Hotel Online
News for the Hospitality Executive


 
Top Union Representing Hotel Workers, HERE, Merging with Union of Needletrades, Industrial
and Textile Employees; 
Follows Trend of Consolidation in Organized Labor
By Jane M. Von Bergen, The Philadelphia Inquirer
Knight Ridder/Tribune Business News 

Feb. 27, 2004 - Two national labor unions, both known as aggressive and strategic organizers, will merge, their leaders said yesterday. 

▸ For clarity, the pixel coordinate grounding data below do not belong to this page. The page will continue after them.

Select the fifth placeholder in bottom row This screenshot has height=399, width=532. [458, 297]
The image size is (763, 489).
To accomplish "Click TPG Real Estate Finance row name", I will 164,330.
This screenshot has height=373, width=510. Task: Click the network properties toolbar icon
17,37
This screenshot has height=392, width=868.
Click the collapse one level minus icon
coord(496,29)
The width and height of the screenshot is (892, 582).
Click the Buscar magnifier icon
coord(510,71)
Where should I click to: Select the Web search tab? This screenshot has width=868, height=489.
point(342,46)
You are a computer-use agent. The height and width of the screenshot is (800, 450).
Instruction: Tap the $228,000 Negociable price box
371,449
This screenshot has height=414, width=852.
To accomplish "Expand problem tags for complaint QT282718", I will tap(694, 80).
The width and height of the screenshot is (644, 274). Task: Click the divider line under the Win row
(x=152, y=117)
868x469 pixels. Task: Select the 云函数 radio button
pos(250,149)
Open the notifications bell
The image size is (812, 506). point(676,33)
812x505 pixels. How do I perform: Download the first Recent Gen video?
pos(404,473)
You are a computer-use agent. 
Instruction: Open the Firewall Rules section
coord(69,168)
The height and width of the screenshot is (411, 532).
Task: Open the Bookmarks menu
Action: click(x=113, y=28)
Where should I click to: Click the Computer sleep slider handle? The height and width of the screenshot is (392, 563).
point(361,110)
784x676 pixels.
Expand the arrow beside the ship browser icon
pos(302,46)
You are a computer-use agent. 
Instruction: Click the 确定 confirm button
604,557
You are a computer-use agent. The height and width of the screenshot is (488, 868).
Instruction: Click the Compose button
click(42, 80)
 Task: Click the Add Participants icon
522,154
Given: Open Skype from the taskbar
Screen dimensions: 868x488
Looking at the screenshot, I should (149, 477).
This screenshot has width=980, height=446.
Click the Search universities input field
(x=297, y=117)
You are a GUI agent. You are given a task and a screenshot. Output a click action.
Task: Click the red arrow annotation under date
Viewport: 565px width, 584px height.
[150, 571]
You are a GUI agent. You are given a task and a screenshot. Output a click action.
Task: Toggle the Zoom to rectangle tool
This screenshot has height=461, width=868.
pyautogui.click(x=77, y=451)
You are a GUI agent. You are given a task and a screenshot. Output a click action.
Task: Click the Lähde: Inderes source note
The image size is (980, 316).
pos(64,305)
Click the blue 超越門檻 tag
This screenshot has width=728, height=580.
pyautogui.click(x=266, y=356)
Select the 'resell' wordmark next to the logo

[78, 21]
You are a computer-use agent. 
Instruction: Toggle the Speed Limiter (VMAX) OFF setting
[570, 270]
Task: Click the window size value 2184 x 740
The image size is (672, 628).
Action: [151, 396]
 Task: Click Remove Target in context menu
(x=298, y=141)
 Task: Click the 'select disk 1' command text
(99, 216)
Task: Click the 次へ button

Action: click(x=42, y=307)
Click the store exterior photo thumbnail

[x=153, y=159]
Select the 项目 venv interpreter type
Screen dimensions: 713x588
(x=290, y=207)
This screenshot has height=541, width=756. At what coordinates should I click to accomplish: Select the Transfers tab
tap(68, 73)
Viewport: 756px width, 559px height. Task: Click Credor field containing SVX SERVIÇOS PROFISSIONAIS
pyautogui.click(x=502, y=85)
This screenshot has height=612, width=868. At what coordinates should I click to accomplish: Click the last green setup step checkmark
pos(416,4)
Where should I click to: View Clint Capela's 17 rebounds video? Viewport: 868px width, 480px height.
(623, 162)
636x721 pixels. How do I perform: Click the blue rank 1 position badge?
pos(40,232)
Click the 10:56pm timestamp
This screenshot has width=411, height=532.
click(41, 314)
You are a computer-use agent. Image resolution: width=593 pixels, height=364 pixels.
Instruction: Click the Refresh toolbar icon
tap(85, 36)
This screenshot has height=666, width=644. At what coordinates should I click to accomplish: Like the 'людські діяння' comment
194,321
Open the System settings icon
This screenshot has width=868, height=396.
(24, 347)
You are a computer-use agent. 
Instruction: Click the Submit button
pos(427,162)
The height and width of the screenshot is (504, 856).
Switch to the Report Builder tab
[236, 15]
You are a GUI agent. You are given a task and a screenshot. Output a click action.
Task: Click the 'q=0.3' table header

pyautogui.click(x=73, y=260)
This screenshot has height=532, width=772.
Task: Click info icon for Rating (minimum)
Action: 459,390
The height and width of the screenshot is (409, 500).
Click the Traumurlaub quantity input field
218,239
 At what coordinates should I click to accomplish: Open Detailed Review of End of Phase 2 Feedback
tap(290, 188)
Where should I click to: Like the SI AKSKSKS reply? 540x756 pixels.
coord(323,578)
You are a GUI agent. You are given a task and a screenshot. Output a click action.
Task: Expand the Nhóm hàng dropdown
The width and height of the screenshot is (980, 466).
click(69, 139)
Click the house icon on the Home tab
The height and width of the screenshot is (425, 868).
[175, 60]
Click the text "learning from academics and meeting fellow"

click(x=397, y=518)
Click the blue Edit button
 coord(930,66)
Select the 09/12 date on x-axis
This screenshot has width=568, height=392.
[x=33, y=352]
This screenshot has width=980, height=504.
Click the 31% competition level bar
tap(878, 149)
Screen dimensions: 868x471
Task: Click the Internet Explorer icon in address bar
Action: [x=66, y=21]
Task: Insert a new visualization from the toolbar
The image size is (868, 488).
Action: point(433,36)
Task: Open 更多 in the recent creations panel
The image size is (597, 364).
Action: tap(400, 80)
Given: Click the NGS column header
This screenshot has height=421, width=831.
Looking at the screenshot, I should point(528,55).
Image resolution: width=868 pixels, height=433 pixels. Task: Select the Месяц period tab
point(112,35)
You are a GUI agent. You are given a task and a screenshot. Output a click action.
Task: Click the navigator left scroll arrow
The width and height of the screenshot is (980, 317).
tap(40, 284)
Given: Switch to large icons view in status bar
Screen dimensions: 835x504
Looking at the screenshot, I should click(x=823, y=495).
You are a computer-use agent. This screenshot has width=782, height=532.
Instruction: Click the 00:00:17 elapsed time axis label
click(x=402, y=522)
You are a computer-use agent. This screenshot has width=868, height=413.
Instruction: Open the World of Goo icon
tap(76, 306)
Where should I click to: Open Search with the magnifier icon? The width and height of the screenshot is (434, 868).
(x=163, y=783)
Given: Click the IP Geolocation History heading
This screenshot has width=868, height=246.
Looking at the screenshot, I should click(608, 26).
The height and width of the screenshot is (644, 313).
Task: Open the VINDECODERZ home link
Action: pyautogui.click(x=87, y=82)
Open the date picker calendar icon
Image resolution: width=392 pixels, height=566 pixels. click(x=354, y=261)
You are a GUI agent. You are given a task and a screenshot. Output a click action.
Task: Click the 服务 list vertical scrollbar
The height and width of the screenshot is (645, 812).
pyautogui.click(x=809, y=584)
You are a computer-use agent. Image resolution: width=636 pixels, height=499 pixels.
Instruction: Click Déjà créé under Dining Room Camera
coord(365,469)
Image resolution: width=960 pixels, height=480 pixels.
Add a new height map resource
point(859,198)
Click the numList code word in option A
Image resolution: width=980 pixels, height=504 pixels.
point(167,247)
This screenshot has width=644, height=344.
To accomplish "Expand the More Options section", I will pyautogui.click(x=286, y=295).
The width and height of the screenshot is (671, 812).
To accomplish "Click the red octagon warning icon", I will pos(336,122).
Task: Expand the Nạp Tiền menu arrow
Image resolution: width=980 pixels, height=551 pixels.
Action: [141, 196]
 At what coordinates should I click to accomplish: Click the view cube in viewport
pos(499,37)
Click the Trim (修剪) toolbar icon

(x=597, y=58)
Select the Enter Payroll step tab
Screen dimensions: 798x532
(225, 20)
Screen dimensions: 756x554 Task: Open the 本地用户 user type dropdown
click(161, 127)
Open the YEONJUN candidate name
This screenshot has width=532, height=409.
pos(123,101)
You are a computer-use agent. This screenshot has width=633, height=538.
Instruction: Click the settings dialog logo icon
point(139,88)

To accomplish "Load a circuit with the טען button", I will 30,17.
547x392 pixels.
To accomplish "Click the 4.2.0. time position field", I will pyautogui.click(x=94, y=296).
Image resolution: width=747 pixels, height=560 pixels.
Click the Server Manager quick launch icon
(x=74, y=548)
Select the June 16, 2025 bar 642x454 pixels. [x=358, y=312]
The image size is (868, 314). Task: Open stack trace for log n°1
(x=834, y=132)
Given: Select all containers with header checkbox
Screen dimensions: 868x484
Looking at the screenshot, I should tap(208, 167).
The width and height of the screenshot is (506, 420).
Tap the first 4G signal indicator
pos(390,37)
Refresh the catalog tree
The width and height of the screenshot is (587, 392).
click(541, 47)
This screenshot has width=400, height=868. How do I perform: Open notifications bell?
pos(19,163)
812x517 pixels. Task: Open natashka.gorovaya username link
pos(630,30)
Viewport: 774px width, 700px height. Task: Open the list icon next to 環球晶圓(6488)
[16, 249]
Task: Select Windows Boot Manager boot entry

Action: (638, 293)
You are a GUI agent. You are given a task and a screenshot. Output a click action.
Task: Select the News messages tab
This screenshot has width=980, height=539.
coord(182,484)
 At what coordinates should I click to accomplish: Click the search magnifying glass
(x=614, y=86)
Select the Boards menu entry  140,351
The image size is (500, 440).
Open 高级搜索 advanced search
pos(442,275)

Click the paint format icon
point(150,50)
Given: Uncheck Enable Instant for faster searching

The merger of the nation's leading textile workers' union, the Union of Needletrades, Industrial and Textile employees (UNITE), and the top union representing hospitality workers, Hotel Employees and Restaurant Employees (HERE), follows a trend of consolidation in organized labor that in some ways mirrors similar trends in the business world. 

With a combined base of 460,000 workers, the new union will be called UNITE HERE, and it expects to recruit more aggressively and to flex greater political muscle, the leaders said. 

The two unions have about 25,000 members in this region, from the casino workers in Atlantic City to public school cafeteria workers in Philadelphia to textile workers in the city and Pennsylvania suburbs. 

"What is unique," said Bruce Raynor, UNITE's president, is that "this is not a defensive merger. These unions could go it alone." But, he said, they have chosen to combine "two of the most aggressive and very successful organizing unions" that are dedicated to "raising the living standard of low-wage workers." 

The unions' members share many common characteristics: They are overwhelmingly female. Many work in low-wage jobs. And most of them belong to minority or immigrant groups. 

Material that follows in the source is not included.